Question

In a Young's double slit arrangement, frings are produced using light of wavelength 4000 Å. One slit is covered by a thin plate of glass of refractive index 1.4 and the other with another glass plate of the same thickness but of refractive index 1.7. By doing so, the central bright fringe shifts to the original sixth fringe from the center. The thickness of the glass plates is:

• A. 2 \( \mu m \)
• B. 8 \( \mu m \)
• C. 11 \( \mu m \)
• D. 16 \( \mu m \)

Hint:

In Young's double-slit experiment, the introduction of different thicknesses and refractive indices of glass plates leads to a phase difference, shifting the central maximum. The path difference \( \Delta {OPD} = t(n-1) \) plays a key role in this shift.

Answer 1

The Correct Option is B

In Young's double-slit experiment, the shift in the central fringe occurs due to the introduction of a phase difference between the two slits. When a glass plate of thickness \( t \) and refractive index \( n \) is introduced, the optical path difference changes. The phase shift introduced by the glass plate is given by: \[ \Delta {OPD} = t \left( n - 1 \right) \] where \( t \) is the thickness of the glass plate and \( n \) is the refractive index of the glass. Step 1: For the first slit with refractive index \( n_1 = 1.4 \) and thickness \( t \), the path difference is: \[ \Delta {OPD}_1 = t \times (1.4 - 1) = 0.4t \] For the second slit with refractive index \( n_2 = 1.7 \) and the same thickness \( t \), the path difference is: \[ \Delta {OPD}_2 = t \times (1.7 - 1) = 0.7t \] The total optical path difference between the two slits is: \[ \Delta {OPD} = \Delta {OPD}_2 - \Delta {OPD}_1 = 0.7t - 0.4t = 0.3t \] 
Step 2: This optical path difference shifts the central maximum to the sixth fringe.
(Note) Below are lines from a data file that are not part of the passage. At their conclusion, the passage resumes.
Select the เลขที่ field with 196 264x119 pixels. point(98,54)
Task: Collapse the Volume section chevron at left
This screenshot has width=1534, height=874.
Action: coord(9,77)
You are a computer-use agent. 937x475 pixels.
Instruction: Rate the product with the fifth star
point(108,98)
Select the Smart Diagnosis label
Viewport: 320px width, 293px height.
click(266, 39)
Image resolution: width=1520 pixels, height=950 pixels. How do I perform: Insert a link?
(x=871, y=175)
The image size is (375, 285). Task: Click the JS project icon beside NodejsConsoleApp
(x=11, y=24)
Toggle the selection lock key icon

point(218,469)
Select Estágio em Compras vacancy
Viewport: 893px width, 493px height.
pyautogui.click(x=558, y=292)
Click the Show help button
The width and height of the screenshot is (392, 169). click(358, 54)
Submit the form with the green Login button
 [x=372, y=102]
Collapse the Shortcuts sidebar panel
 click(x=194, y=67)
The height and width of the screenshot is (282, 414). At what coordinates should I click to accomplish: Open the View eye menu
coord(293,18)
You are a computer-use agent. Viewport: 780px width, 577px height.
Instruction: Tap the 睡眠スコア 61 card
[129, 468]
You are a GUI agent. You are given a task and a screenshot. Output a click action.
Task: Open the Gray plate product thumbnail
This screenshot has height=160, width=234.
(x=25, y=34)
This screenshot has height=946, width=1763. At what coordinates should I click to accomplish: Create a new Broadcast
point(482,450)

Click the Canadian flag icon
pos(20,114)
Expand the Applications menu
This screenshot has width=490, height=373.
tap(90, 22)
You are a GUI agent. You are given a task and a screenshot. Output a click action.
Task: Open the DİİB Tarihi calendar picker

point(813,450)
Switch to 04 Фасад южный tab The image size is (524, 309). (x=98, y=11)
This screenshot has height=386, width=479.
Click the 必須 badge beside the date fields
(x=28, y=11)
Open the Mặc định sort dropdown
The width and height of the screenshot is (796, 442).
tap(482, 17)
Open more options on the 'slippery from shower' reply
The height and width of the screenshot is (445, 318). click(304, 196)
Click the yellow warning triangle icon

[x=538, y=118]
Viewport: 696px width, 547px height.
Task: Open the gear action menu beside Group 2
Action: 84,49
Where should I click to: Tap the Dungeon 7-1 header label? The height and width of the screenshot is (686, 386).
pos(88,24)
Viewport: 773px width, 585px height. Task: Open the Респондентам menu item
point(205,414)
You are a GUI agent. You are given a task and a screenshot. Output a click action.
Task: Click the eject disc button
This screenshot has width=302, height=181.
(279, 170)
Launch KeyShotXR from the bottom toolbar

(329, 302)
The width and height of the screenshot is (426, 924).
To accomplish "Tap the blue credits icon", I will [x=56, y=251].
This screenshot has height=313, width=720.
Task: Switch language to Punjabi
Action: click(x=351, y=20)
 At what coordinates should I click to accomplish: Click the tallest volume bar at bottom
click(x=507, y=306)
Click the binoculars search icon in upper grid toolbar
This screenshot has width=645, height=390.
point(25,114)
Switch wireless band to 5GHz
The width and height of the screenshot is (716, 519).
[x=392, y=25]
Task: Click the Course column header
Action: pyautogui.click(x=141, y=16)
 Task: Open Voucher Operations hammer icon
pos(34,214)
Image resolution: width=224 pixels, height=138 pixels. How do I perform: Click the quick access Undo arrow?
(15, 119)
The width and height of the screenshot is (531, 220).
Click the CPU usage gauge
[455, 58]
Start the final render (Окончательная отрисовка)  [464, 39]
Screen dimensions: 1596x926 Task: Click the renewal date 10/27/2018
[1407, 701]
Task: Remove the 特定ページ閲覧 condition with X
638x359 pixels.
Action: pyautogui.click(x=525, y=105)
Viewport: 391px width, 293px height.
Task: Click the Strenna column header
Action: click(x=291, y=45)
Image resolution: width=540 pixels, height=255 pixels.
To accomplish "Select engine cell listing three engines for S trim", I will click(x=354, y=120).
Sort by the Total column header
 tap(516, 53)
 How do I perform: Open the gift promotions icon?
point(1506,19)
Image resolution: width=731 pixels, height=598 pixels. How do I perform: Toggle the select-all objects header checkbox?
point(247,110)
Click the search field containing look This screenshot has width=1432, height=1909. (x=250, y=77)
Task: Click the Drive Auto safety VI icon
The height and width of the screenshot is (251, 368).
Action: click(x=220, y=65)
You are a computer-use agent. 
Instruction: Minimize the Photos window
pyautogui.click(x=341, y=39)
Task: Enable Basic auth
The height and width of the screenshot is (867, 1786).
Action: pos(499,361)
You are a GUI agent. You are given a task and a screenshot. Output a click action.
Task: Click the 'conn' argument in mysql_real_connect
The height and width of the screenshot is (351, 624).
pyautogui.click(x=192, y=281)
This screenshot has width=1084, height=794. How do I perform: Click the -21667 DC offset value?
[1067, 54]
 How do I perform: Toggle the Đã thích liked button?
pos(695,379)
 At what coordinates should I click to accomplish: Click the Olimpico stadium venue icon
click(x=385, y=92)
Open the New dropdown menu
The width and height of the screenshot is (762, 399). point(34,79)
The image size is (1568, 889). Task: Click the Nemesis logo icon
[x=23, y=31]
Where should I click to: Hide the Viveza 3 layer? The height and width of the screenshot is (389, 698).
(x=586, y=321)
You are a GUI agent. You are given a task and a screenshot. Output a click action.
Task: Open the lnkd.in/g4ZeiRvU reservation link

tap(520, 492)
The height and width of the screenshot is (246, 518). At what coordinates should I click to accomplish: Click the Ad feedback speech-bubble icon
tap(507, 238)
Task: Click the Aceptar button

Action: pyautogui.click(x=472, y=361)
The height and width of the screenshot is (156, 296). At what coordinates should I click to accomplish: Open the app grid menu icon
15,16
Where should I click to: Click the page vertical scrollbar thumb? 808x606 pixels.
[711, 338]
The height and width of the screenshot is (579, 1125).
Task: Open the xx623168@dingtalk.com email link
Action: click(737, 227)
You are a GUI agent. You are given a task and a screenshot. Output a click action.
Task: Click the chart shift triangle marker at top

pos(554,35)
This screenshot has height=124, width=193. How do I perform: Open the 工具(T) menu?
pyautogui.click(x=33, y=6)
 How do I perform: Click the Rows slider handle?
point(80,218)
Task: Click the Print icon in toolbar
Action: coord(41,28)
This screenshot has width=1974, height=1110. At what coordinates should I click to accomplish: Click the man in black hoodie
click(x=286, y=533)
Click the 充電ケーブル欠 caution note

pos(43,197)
The fringe width \( \beta \) is given by: \[ \beta = \frac{\lambda D}{d} \] where \( \lambda \) is the wavelength of light, \( D \) is the distance between the screen and the slits, and \( d \) is the distance between the slits. The shift in the fringe due to the optical path difference is given by: \[ \Delta y = \frac{\Delta {OPD}}{\lambda} \times \beta \] Given that the shift is to the sixth fringe, we can equate the shift to \( 6\beta \), and solve for \( t \). 
Step 3: Using \( \Delta {OPD} = 0.3t \) and substituting into the above equation: \[ 0.3t = 6 \times \lambda \] Substitute \( \lambda = 4000 \, {Å} = 4000 \times 10^{-10} \, {m} = 4 \times 10^{-7} \, {m} \) into the equation: \[ 0.3t = 6 \times 4 \times 10^{-7} \] \[ 0.3t = 2.4 \times 10^{-6} \] \[ t = \frac{2.4 \times 10^{-6}}{0.3} = 8 \times 10^{-6} \, {m} = 8 \, \mu m \] Thus, the thickness of the glass plates is \( \boxed{8 \, \mu m} \).